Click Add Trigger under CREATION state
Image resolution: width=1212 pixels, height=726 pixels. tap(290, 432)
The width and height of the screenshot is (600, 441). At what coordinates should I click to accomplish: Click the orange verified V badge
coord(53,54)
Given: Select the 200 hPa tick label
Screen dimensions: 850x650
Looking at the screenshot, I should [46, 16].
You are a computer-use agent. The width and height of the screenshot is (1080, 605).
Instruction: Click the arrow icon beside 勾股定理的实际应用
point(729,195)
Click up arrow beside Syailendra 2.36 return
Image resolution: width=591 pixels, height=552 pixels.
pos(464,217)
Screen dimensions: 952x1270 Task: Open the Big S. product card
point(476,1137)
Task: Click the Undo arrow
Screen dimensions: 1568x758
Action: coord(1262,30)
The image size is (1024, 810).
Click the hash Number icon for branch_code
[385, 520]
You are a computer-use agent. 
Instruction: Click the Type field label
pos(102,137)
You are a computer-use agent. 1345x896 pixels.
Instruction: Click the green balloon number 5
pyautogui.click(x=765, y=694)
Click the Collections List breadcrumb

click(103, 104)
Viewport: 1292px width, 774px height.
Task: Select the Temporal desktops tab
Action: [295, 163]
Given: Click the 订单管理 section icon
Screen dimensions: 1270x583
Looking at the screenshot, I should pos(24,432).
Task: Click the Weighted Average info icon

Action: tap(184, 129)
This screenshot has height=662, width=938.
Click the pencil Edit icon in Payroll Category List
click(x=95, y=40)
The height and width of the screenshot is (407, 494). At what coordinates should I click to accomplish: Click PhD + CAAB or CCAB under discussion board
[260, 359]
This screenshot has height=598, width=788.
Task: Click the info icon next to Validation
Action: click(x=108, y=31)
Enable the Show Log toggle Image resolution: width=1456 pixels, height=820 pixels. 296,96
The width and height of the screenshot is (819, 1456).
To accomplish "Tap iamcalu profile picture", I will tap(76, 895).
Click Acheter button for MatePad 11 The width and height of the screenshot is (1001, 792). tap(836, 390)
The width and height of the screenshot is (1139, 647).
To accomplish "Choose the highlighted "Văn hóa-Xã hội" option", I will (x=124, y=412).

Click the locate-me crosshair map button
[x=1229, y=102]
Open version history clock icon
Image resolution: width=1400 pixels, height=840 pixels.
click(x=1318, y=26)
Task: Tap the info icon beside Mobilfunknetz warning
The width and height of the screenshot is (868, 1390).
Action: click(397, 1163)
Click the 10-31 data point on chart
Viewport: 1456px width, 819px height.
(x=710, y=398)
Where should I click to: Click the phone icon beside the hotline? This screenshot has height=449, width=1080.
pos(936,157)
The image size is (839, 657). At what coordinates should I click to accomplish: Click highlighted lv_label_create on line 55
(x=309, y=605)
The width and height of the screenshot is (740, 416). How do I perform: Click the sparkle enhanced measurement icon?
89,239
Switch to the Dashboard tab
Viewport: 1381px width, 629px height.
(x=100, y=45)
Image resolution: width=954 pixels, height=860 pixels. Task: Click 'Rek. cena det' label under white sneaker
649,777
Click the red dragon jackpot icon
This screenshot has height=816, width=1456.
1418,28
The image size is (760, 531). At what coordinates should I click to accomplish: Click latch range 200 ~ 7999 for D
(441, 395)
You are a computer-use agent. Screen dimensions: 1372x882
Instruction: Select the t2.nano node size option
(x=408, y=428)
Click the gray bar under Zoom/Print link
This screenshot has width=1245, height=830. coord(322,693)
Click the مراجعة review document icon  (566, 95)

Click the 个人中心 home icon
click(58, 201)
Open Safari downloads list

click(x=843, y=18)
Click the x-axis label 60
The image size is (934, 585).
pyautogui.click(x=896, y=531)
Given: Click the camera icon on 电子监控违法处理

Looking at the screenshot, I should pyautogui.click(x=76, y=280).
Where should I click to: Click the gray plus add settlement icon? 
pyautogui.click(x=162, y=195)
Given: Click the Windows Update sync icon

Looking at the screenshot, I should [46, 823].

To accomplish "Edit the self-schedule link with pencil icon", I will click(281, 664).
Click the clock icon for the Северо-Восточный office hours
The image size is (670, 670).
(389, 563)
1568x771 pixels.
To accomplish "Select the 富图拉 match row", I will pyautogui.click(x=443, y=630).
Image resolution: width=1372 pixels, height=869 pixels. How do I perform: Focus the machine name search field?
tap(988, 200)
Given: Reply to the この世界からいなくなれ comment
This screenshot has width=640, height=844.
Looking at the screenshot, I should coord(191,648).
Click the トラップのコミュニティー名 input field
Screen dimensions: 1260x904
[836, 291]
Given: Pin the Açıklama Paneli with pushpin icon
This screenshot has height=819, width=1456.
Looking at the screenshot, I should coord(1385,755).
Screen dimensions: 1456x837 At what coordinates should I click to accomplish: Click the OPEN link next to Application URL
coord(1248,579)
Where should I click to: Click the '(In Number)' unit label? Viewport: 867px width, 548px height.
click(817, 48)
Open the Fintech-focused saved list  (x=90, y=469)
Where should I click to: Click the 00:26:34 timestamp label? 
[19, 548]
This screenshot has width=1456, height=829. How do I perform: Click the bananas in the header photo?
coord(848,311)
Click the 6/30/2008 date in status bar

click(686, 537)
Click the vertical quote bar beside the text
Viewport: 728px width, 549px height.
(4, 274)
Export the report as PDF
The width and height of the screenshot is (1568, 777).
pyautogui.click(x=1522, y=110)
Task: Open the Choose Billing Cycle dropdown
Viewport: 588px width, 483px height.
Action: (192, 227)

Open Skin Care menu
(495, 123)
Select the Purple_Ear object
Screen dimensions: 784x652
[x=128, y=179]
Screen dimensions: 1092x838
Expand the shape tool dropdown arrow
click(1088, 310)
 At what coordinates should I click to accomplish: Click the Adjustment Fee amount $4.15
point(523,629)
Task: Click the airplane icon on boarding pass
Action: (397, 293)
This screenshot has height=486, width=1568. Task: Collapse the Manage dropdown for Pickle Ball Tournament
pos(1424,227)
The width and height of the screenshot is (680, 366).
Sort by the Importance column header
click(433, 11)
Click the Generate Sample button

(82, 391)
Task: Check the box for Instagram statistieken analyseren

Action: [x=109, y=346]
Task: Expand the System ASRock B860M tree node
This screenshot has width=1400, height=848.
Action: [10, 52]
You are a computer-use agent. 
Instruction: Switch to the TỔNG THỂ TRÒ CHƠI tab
◆ ◆ ◆ ◆
» What to produce
In the rows above, swap every "computer-use agent" for "screen assistant" and change nothing else.

» Solution for this task
Click Add Trigger under CREATION state
Image resolution: width=1212 pixels, height=726 pixels. tap(290, 432)
The width and height of the screenshot is (600, 441). At what coordinates should I click to accomplish: Click the orange verified V badge
coord(53,54)
Given: Select the 200 hPa tick label
Screen dimensions: 850x650
Looking at the screenshot, I should [46, 16].
You are a screen assistant. The width and height of the screenshot is (1080, 605).
Instruction: Click the arrow icon beside 勾股定理的实际应用
point(729,195)
Click up arrow beside Syailendra 2.36 return
Image resolution: width=591 pixels, height=552 pixels.
pos(464,217)
Screen dimensions: 952x1270 Task: Open the Big S. product card
point(476,1137)
Task: Click the Undo arrow
Screen dimensions: 1568x758
Action: coord(1262,30)
The image size is (1024, 810).
Click the hash Number icon for branch_code
[385, 520]
You are a screen assistant. 
Instruction: Click the Type field label
pos(102,137)
You are a screen assistant. 1345x896 pixels.
Instruction: Click the green balloon number 5
pyautogui.click(x=765, y=694)
Click the Collections List breadcrumb

click(103, 104)
Viewport: 1292px width, 774px height.
Task: Select the Temporal desktops tab
Action: [295, 163]
Given: Click the 订单管理 section icon
Screen dimensions: 1270x583
Looking at the screenshot, I should pos(24,432).
Task: Click the Weighted Average info icon

Action: tap(184, 129)
This screenshot has height=662, width=938.
Click the pencil Edit icon in Payroll Category List
click(x=95, y=40)
The height and width of the screenshot is (407, 494). At what coordinates should I click to accomplish: Click PhD + CAAB or CCAB under discussion board
[260, 359]
This screenshot has height=598, width=788.
Task: Click the info icon next to Validation
Action: click(x=108, y=31)
Enable the Show Log toggle Image resolution: width=1456 pixels, height=820 pixels. 296,96
The width and height of the screenshot is (819, 1456).
To accomplish "Tap iamcalu profile picture", I will tap(76, 895).
Click Acheter button for MatePad 11 The width and height of the screenshot is (1001, 792). tap(836, 390)
The width and height of the screenshot is (1139, 647).
To accomplish "Choose the highlighted "Văn hóa-Xã hội" option", I will (x=124, y=412).

Click the locate-me crosshair map button
[x=1229, y=102]
Open version history clock icon
Image resolution: width=1400 pixels, height=840 pixels.
click(x=1318, y=26)
Task: Tap the info icon beside Mobilfunknetz warning
The width and height of the screenshot is (868, 1390).
Action: click(397, 1163)
Click the 10-31 data point on chart
Viewport: 1456px width, 819px height.
(x=710, y=398)
Where should I click to: Click the phone icon beside the hotline? This screenshot has height=449, width=1080.
pos(936,157)
The image size is (839, 657). At what coordinates should I click to accomplish: Click highlighted lv_label_create on line 55
(x=309, y=605)
The width and height of the screenshot is (740, 416). How do I perform: Click the sparkle enhanced measurement icon?
89,239
Switch to the Dashboard tab
Viewport: 1381px width, 629px height.
(x=100, y=45)
Image resolution: width=954 pixels, height=860 pixels. Task: Click 'Rek. cena det' label under white sneaker
649,777
Click the red dragon jackpot icon
This screenshot has height=816, width=1456.
1418,28
The image size is (760, 531). At what coordinates should I click to accomplish: Click latch range 200 ~ 7999 for D
(441, 395)
You are a screen assistant. Screen dimensions: 1372x882
Instruction: Select the t2.nano node size option
(x=408, y=428)
Click the gray bar under Zoom/Print link
This screenshot has width=1245, height=830. coord(322,693)
Click the مراجعة review document icon  (566, 95)

Click the 个人中心 home icon
click(58, 201)
Open Safari downloads list

click(x=843, y=18)
Click the x-axis label 60
The image size is (934, 585).
pyautogui.click(x=896, y=531)
Given: Click the camera icon on 电子监控违法处理

Looking at the screenshot, I should pyautogui.click(x=76, y=280).
Where should I click to: Click the gray plus add settlement icon? 
pyautogui.click(x=162, y=195)
Given: Click the Windows Update sync icon

Looking at the screenshot, I should [46, 823].

To accomplish "Edit the self-schedule link with pencil icon", I will click(281, 664).
Click the clock icon for the Северо-Восточный office hours
The image size is (670, 670).
(389, 563)
1568x771 pixels.
To accomplish "Select the 富图拉 match row", I will pyautogui.click(x=443, y=630).
Image resolution: width=1372 pixels, height=869 pixels. How do I perform: Focus the machine name search field?
tap(988, 200)
Given: Reply to the この世界からいなくなれ comment
This screenshot has width=640, height=844.
Looking at the screenshot, I should coord(191,648).
Click the トラップのコミュニティー名 input field
Screen dimensions: 1260x904
[836, 291]
Given: Pin the Açıklama Paneli with pushpin icon
This screenshot has height=819, width=1456.
Looking at the screenshot, I should coord(1385,755).
Screen dimensions: 1456x837 At what coordinates should I click to accomplish: Click the OPEN link next to Application URL
coord(1248,579)
Where should I click to: Click the '(In Number)' unit label? Viewport: 867px width, 548px height.
click(817, 48)
Open the Fintech-focused saved list  (x=90, y=469)
Where should I click to: Click the 00:26:34 timestamp label? 
[19, 548]
This screenshot has width=1456, height=829. How do I perform: Click the bananas in the header photo?
coord(848,311)
Click the 6/30/2008 date in status bar

click(686, 537)
Click the vertical quote bar beside the text
Viewport: 728px width, 549px height.
(4, 274)
Export the report as PDF
The width and height of the screenshot is (1568, 777).
pyautogui.click(x=1522, y=110)
Task: Open the Choose Billing Cycle dropdown
Viewport: 588px width, 483px height.
Action: (192, 227)

Open Skin Care menu
(495, 123)
Select the Purple_Ear object
Screen dimensions: 784x652
[x=128, y=179]
Screen dimensions: 1092x838
Expand the shape tool dropdown arrow
click(1088, 310)
 At what coordinates should I click to accomplish: Click the Adjustment Fee amount $4.15
point(523,629)
Task: Click the airplane icon on boarding pass
Action: (397, 293)
This screenshot has height=486, width=1568. Task: Collapse the Manage dropdown for Pickle Ball Tournament
pos(1424,227)
The width and height of the screenshot is (680, 366).
Sort by the Importance column header
click(433, 11)
Click the Generate Sample button

(82, 391)
Task: Check the box for Instagram statistieken analyseren

Action: [x=109, y=346]
Task: Expand the System ASRock B860M tree node
This screenshot has width=1400, height=848.
Action: [10, 52]
You are a screen assistant. 
Instruction: Switch to the TỔNG THỂ TRÒ CHƠI tab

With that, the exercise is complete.